The practical impact of proving a negligence per se violation, once established, is that it shifts the burden of proof. Ordinarily, a plaintiff has the burden of proving negligence, but here that negligence is presumed against the defendant, who then must rebut that presumption if they have evidence to do so (e.g., defendant might show they did what a person of ordinary prudence would be expected to do who desired to comply with the law (Evidence Code section 669 (b)(1)). Section 669 (b)(1) essentially recognizes a defense of “excuse” or “justification” – i.e., that defendant was faced with circumstance preventing compliance or justifying noncompliance with the statute, ordinance or safety regulation.

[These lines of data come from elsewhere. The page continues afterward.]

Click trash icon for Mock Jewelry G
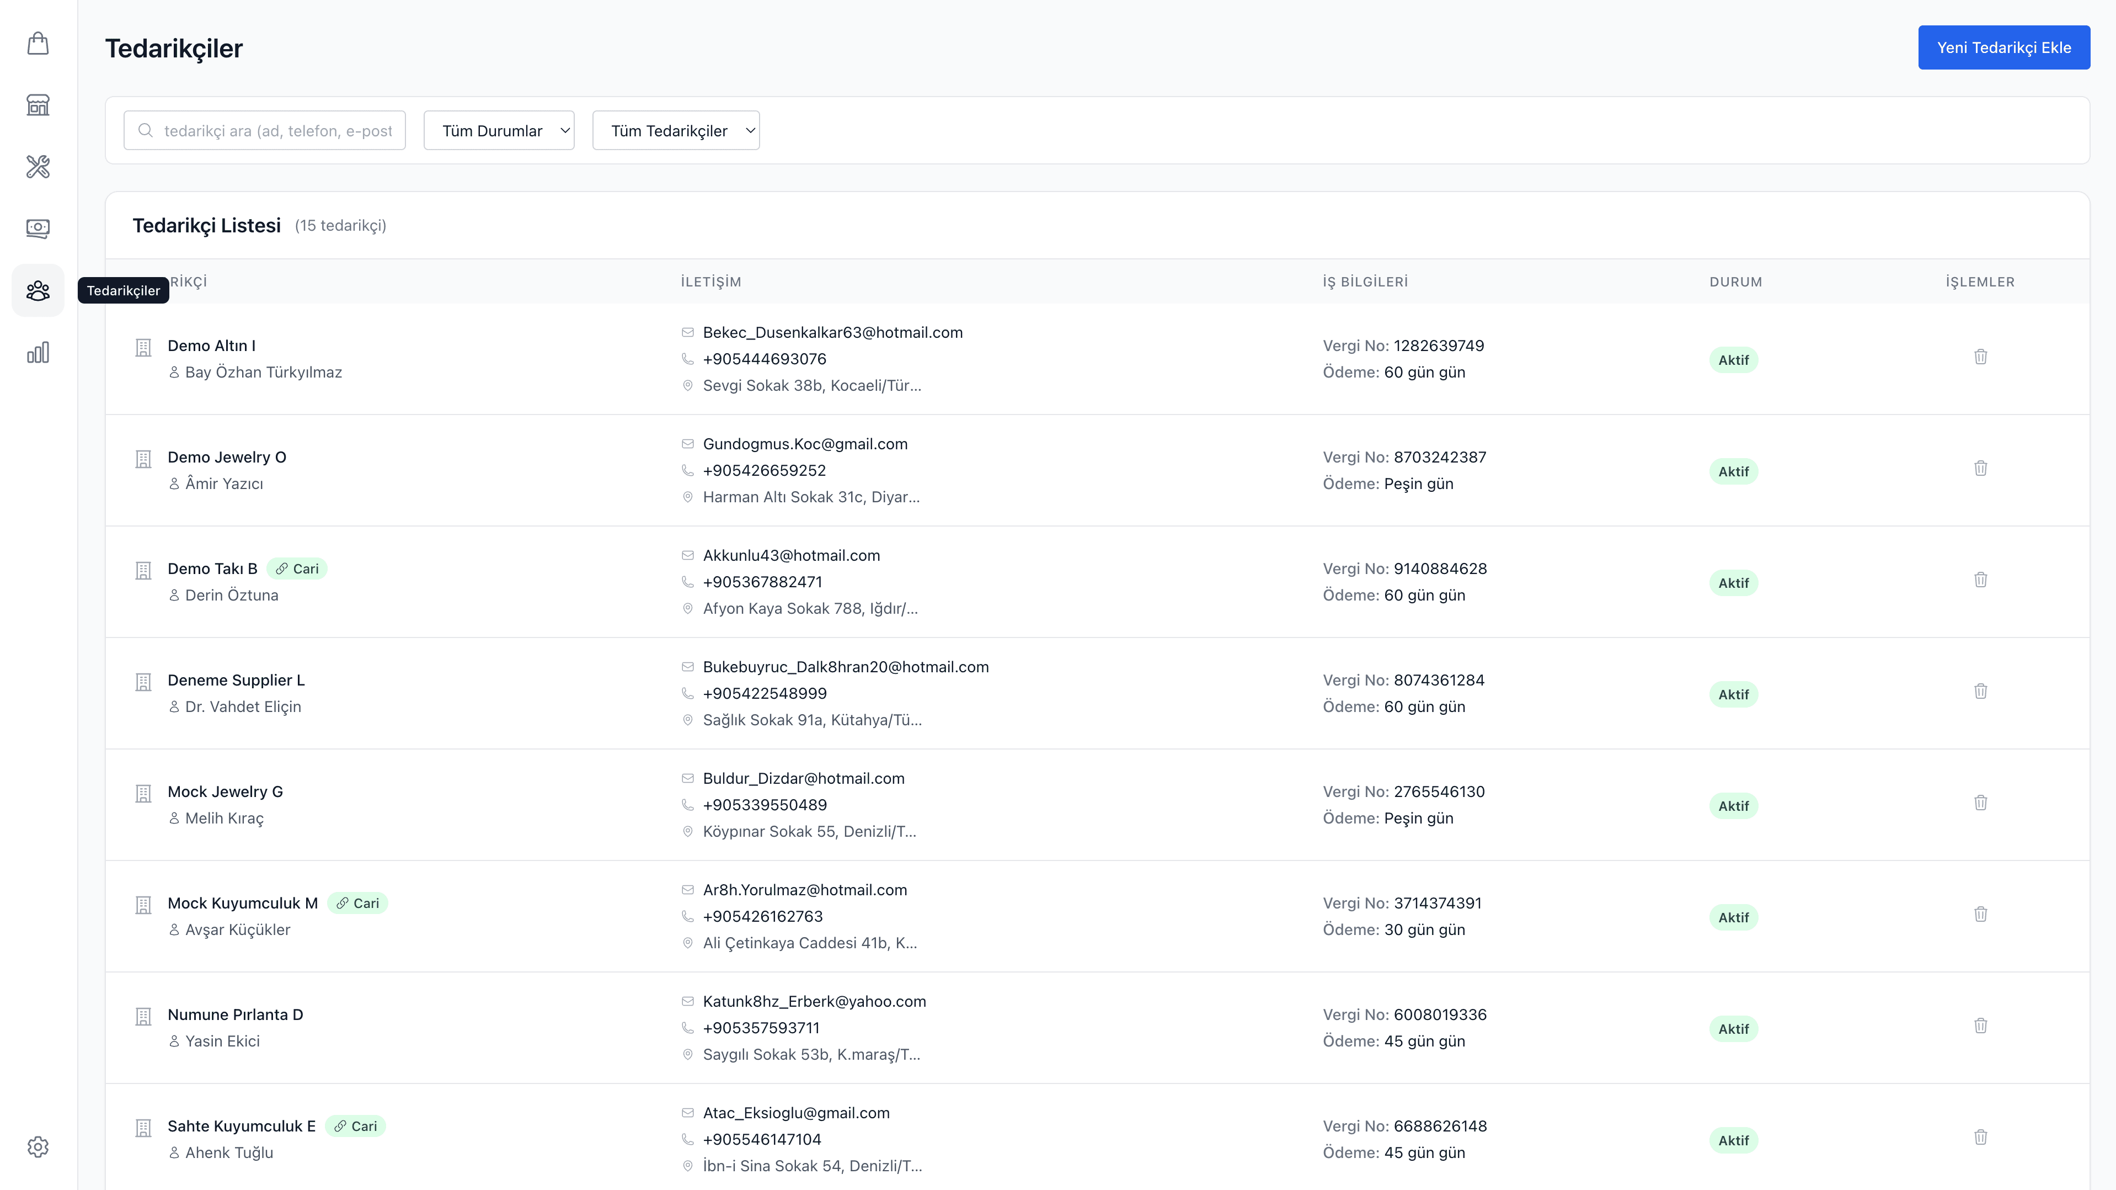The width and height of the screenshot is (2116, 1190). pyautogui.click(x=1980, y=803)
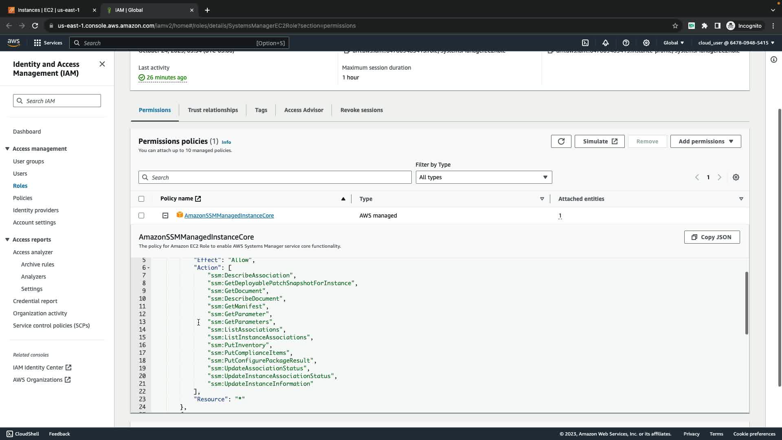782x440 pixels.
Task: Collapse the AmazonSSMManagedInstanceCore policy details
Action: click(165, 216)
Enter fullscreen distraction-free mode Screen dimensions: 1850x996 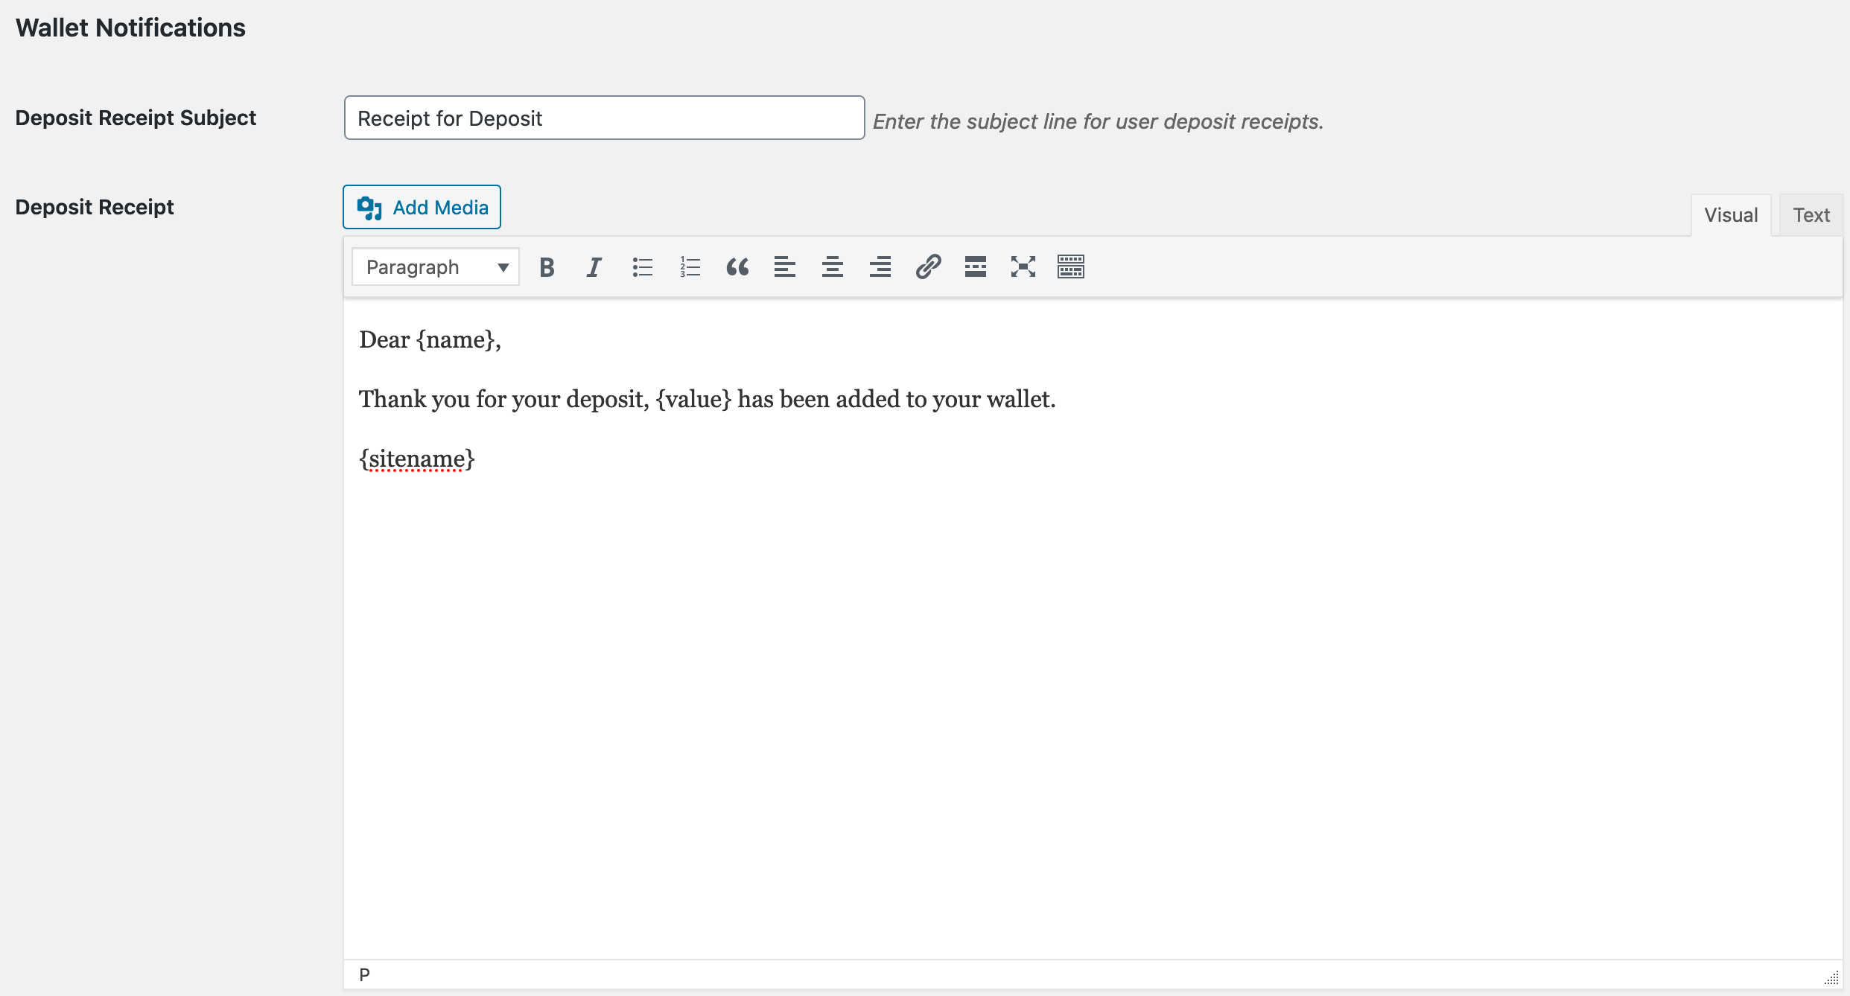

A current Janssen Malloy LLP case illustrates the issue of negligence per se. Our client was walking down the sidewalk in Eureka when he inadvertently walked into a guy wire that stabilized a utility pole, suffering a laceration and subsequent septic infection in the wound site, requiring a prolonged hospitalization. The guy wire came down from the pole and was secured in the middle of the sidewalk concrete, and visually lined up with pole from the direction our client was walking where one could not see it. Such guy wires are required to have protective plastic sleeves and reflectors on them to alert pedestrians and prevent a person walking into or cutting themselves on the wire cable of the guy wires. Public Utility Commission (PUC) requirements and the California Code of Regulations require such protective coverings on such wires. The failure of the owner of the pole and guy wires to comply with an ordinance gives rise to the doctrine of negligence per se in this case.
The shift in the burden of proof under Evidence Code section 669 is a powerful arrow in the quiver of plaintiff’s counsel, and makes it much more likely an injured person can be fairly compensated when a defendant or corporation fails to comply with ordinances designed to protect the public.